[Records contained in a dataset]
+ + + +

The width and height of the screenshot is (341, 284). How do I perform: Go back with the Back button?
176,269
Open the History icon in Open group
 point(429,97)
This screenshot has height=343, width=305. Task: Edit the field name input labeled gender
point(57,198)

+ + + +

Task details
The answer must be every record above, repeated exactly as written.

Solution to this task
The width and height of the screenshot is (341, 284). How do I perform: Go back with the Back button?
176,269
Open the History icon in Open group
 point(429,97)
This screenshot has height=343, width=305. Task: Edit the field name input labeled gender
point(57,198)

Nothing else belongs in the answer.